*The problem*
Print the data below line for line, with every character unchanged.

*Supplied records*
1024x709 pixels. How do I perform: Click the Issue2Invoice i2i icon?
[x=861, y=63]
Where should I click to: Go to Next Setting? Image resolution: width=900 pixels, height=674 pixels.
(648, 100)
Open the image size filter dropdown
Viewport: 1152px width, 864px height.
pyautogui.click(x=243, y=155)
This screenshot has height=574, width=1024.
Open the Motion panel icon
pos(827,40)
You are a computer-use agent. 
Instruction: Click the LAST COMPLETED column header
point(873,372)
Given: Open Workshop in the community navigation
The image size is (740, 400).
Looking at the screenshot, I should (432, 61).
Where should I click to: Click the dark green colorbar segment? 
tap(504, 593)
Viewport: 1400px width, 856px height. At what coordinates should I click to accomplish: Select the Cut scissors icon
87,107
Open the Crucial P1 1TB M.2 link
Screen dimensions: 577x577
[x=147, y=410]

*Final result*
1024x709 pixels. How do I perform: Click the Issue2Invoice i2i icon?
[x=861, y=63]
Where should I click to: Go to Next Setting? Image resolution: width=900 pixels, height=674 pixels.
(648, 100)
Open the image size filter dropdown
Viewport: 1152px width, 864px height.
pyautogui.click(x=243, y=155)
This screenshot has height=574, width=1024.
Open the Motion panel icon
pos(827,40)
You are a computer-use agent. 
Instruction: Click the LAST COMPLETED column header
point(873,372)
Given: Open Workshop in the community navigation
The image size is (740, 400).
Looking at the screenshot, I should (432, 61).
Where should I click to: Click the dark green colorbar segment? 
tap(504, 593)
Viewport: 1400px width, 856px height. At what coordinates should I click to accomplish: Select the Cut scissors icon
87,107
Open the Crucial P1 1TB M.2 link
Screen dimensions: 577x577
[x=147, y=410]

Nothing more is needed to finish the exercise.